Well, I was working the radio for the last 6 hours, and quite enjoyed it. However my first 911 call went a little something like this:
Me: What is the address of your emergency?
C: My wife has abdominal and chest pain and I'm about a minute away from the hospital. You need to tell them we are coming so we don't have to wait in the lobby.
Me: I have nothing to do with your wait time in the ER. The hospital will determine that based on your wife's condition.

911, the new call light

C: I'm in the Emergency Room at XXXXX Hospital.
Me: Sir, You are already at the hospital, how can I help you?
C: I need you to send someone in, I'm in horrible pain.
Me: My colleague is calling the hospital to help you now.
{Heard in the background: knock, knock, knock.... Are YOU calling and AMBULANCE? {Nurse is super annoyed.}}

Da Inn


Me: How many weeks pregnant is she?
C: She at da inn. (The call may be at a hotel, or he may be trying to communicate "the end.")
Me: (after repeating the above transaction again.) Sir, there are 9 months in a pregnancy.
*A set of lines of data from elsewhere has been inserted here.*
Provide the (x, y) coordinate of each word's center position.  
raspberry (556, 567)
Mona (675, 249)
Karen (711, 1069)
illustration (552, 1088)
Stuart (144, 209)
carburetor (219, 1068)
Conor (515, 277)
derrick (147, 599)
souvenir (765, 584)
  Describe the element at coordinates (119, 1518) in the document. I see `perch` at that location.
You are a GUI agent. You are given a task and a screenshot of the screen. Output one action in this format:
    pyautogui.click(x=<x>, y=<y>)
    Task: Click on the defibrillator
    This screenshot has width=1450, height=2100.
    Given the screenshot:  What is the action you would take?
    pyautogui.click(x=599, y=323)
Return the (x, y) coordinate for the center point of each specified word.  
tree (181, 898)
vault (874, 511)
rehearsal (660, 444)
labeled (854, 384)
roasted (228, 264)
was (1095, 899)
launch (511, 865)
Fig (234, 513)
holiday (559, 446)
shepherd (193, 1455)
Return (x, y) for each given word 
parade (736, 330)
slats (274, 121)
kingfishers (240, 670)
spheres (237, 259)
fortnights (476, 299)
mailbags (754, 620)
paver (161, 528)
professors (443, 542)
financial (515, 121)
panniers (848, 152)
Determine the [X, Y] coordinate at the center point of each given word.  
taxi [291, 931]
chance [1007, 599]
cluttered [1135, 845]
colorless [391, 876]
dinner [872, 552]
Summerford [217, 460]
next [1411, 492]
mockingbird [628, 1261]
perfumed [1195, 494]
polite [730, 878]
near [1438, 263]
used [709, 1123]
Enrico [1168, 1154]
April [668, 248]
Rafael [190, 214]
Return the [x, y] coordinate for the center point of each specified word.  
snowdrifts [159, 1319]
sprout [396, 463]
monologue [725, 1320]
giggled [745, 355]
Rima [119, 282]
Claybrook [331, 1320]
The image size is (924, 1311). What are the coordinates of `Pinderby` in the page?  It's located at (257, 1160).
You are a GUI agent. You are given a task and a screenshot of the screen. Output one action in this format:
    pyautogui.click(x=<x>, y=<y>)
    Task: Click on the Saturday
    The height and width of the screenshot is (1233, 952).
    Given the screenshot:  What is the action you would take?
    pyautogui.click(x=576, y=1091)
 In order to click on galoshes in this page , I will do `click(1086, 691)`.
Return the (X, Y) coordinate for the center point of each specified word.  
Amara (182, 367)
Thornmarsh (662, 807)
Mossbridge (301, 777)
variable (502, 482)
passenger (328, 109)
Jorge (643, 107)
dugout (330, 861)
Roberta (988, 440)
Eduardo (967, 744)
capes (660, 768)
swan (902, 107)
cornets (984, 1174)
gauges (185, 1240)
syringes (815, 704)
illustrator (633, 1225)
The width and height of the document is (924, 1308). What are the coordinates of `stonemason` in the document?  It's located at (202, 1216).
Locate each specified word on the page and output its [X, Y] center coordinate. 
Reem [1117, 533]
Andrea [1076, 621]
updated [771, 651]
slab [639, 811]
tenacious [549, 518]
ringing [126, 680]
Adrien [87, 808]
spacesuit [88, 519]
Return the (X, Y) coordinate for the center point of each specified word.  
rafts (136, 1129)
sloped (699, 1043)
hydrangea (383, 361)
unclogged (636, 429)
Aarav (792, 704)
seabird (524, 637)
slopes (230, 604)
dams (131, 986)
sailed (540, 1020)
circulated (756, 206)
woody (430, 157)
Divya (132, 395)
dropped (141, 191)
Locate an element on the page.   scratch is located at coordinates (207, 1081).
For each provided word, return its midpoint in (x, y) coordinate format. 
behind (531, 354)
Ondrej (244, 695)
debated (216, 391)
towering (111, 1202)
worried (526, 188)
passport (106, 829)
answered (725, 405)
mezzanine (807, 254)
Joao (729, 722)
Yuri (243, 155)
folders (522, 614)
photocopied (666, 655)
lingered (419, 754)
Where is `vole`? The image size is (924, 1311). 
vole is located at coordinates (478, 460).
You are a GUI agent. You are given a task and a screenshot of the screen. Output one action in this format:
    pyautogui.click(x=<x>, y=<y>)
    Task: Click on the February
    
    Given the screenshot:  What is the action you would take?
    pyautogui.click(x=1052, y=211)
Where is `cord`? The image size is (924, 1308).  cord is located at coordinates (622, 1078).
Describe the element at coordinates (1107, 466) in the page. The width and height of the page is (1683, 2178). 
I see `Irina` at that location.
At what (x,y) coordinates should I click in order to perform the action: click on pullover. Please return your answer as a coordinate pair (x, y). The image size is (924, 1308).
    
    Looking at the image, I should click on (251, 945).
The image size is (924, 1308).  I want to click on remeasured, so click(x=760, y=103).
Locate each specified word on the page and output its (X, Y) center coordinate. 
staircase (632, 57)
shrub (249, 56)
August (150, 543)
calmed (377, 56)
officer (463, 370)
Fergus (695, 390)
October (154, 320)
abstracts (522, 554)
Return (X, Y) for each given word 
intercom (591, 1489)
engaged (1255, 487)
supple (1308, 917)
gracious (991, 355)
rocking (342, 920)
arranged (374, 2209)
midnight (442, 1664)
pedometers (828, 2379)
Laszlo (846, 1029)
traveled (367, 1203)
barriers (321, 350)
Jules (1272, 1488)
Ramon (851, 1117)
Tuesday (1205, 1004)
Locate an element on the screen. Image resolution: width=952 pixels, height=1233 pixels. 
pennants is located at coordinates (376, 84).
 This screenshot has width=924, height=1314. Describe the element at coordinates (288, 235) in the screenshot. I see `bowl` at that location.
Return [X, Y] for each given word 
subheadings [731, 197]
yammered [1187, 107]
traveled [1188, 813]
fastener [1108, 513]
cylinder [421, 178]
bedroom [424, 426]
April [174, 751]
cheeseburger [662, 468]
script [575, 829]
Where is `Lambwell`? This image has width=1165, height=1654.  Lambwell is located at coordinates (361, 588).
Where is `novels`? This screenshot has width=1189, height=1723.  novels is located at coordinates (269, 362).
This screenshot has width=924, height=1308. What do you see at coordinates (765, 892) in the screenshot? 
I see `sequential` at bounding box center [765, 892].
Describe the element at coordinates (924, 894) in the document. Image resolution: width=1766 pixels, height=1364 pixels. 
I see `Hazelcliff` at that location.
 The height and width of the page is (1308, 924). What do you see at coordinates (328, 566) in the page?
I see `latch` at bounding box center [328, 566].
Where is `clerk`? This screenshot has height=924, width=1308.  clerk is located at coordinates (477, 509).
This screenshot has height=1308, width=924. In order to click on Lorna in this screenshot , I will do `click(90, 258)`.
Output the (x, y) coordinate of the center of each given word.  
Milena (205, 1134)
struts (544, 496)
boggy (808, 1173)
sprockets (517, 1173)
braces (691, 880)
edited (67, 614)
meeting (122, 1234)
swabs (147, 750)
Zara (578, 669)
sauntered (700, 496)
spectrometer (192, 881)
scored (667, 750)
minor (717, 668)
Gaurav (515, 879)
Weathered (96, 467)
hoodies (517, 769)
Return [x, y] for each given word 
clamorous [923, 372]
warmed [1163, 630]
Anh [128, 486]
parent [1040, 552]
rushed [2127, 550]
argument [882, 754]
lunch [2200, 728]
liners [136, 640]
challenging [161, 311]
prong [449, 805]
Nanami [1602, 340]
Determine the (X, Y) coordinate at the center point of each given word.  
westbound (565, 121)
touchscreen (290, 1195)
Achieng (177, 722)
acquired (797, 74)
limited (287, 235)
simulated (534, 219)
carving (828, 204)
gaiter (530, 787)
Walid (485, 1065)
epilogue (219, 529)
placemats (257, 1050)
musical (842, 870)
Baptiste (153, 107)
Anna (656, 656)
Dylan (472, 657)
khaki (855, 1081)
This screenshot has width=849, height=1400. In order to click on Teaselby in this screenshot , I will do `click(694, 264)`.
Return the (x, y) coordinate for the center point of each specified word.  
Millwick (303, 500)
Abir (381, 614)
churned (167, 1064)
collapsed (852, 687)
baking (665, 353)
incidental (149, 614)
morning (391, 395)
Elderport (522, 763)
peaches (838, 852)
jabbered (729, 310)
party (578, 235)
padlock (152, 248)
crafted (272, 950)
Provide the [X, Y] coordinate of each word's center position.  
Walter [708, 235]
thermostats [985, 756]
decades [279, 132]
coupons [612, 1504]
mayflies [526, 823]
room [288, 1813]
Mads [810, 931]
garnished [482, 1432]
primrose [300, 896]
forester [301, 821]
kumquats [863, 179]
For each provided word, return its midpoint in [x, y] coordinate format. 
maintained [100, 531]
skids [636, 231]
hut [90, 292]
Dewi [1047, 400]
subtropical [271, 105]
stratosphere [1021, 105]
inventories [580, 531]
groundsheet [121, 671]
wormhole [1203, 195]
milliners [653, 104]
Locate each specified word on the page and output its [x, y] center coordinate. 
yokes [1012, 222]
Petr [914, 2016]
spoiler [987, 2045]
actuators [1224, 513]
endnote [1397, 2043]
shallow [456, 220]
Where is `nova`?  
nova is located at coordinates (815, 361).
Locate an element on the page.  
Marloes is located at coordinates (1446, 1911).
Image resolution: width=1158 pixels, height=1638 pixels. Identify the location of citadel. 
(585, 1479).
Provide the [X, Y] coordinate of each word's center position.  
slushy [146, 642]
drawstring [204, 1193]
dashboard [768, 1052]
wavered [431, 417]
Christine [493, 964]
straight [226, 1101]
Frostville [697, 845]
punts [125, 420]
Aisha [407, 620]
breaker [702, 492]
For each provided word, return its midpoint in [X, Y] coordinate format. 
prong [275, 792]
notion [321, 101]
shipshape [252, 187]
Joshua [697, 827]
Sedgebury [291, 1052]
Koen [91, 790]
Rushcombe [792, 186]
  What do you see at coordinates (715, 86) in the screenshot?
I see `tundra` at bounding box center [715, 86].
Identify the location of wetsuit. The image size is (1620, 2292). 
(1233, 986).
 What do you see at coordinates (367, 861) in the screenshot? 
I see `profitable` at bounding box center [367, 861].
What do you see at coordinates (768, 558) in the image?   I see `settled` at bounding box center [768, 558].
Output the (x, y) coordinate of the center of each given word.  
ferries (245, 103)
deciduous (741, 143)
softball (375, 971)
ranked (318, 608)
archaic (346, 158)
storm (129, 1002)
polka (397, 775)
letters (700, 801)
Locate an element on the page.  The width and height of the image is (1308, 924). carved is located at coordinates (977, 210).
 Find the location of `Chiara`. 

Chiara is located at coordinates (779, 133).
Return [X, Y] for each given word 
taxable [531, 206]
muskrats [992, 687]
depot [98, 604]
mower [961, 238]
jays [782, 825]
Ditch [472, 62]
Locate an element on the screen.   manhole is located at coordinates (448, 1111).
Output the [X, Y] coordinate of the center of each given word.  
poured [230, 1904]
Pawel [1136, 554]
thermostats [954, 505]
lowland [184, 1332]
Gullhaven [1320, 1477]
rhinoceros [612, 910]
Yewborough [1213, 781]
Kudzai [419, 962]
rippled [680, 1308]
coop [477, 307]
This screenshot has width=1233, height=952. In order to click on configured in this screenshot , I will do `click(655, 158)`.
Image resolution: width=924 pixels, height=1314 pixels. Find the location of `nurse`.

How far along is she?
C: I think she almost done. {Pt can be heard in the background saying, "i don't know.)
---- After a few instructions, pt is pushing, and has been for a few minutes.
Me: Tell her to push hard.
C: Push!!!
Patient in the background: I AM!!
C: You ain't doing sh*t!
Me: {Stifling laughter} You might not want to say that to the woman having your baby.

Beware: Wasps!

Late Breaking News: Ambulance has been called to remove a wasp from a bedroom. Nope, no one stung or anything, just "come get it out of my bedroom." No please or anything. Jeez.... The manners on some people.

Do you have 2 hands?

On tonight's edition of "Conversations with Callers:"
Me: I'm going to tell you how to check your pulse, Find the Adams apple on your neck, feel on either side of it for a pulse.... {Caller interrupts}
C: I can't, cause I'm holding the phone.
Me: Do you have 2 hands? 
{Caller is "uhm-ing" and sounding confused}
Me: OK.... One hand is holding the phone, take your other hand and put it on your neck. Find the Adam's apple. (Repeat instructions.)
---- Later during the same call ----
Me: I want you to unlock the door, and turn on the outside lights.
C: Oh, it ain't nothing like that, I'm just sittin' here waiting on the "amboo-lince"
Me: Do you want them to find you quickly?
C: Why? I'm just waitin'
Me: Turn on the lights so they know which house is yours, Unlock the door so they can get into your house to help you.